───── Reading passage ─────

Flow-based programming for COEs
Could this be the answer to the problem of information overload?
In my last article I introduced Apache NiFi. I concluded that it is not an appropriate tool for the COE in general, but it did get me thinking quite a bit about flow-based programming, particularly flow-based programming (FBP) and how it could potentially be used by COEs in order to benefit from AI.
What is flow-based programming?
Flow-based programming is a programming paradigm in which the flow of data through a system is described using a directed graph. In a flow-based program, the nodes in the graph represent processing tasks, and the edges between the nodes represent the flow of data between tasks.
In a flow-based program, the tasks are executed when the data they depend on is available, rather than being executed in a predetermined order. This makes flow-based programming well-suited for parallel and distributed computing environments, where tasks can be executed concurrently to take advantage of multiple processors or machines.
Flow-based programming is often used in the context of big data processing, stream processing, and data-intensive scientific applications. Some examples of systems that support flow-based programming include Apache Spark, Apache Flink, and Google Cloud Data Fusion.
How could flow-based programming be used by COEs?
Flow-based programming is a powerful tool that can be used by non-technical people to automate business tasks and processes. In the right conditions, flow-based programming can help non-technical people to quickly and easily build robust, scalable, and reliable systems to support their business needs.

───── Data section ─────

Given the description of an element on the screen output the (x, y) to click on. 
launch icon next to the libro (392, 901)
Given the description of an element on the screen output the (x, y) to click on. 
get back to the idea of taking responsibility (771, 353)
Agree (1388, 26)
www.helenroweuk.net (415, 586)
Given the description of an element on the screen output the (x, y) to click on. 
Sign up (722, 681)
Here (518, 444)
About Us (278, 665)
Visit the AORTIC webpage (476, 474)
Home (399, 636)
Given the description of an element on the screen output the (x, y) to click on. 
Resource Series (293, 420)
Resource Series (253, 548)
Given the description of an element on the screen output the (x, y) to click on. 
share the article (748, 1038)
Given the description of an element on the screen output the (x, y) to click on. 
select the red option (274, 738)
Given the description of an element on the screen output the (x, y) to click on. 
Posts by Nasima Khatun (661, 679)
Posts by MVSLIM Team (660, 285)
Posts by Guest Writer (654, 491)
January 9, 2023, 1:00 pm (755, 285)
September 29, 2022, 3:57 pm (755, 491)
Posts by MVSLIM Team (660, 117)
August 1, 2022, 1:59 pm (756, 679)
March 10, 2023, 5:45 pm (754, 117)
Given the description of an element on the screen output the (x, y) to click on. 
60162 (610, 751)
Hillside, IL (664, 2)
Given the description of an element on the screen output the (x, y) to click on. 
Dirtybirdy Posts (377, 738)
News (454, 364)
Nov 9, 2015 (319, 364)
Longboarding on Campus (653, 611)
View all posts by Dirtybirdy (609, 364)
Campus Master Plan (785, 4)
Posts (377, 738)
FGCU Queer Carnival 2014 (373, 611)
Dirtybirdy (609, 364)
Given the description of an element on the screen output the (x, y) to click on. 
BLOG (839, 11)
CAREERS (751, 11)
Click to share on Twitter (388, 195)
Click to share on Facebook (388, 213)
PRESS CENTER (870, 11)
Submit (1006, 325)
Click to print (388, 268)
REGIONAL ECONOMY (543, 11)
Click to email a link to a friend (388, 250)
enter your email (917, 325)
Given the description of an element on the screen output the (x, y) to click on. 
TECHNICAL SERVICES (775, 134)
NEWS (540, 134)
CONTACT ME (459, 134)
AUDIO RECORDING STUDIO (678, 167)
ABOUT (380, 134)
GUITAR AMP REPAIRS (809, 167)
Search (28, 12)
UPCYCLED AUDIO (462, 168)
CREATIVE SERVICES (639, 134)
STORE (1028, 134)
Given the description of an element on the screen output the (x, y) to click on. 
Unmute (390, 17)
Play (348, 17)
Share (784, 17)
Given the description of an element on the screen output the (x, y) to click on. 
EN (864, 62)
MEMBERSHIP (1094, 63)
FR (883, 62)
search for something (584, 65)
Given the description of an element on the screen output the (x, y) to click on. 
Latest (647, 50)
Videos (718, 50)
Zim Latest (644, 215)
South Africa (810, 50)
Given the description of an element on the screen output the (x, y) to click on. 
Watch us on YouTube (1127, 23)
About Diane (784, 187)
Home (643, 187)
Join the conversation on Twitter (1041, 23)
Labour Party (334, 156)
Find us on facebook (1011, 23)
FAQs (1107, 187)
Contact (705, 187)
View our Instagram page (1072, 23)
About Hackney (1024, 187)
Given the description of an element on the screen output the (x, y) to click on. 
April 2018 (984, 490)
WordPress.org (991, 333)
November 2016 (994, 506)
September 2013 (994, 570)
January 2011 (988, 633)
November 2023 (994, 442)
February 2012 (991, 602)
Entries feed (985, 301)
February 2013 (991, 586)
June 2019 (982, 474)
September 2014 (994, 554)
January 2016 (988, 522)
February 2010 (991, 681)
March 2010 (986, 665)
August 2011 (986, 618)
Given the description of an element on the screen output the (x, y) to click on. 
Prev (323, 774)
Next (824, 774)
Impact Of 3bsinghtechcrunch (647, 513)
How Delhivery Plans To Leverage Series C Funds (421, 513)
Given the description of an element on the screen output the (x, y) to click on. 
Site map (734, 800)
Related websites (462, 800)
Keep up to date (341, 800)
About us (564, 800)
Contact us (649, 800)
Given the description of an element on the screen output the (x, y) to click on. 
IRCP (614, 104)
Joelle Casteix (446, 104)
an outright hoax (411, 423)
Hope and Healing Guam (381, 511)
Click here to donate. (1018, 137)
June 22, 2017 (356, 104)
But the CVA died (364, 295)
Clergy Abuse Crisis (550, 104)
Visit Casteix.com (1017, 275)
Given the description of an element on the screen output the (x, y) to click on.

─────

Exercise instructions: Revise the flow-based programming article from "In a flow-based program, the tasks" to "used by COEs?", changing "predetermined order" to "fixed sequence". The rows play no part in this work.

Result of the task:
In a flow-based program, the tasks are executed when the data they depend on is available, rather than being executed in a fixed sequence. This makes flow-based programming well-suited for parallel and distributed computing environments, where tasks can be executed concurrently to take advantage of multiple processors or machines.
Flow-based programming is often used in the context of big data processing, stream processing, and data-intensive scientific applications. Some examples of systems that support flow-based programming include Apache Spark, Apache Flink, and Google Cloud Data Fusion.
How could flow-based programming be used by COEs?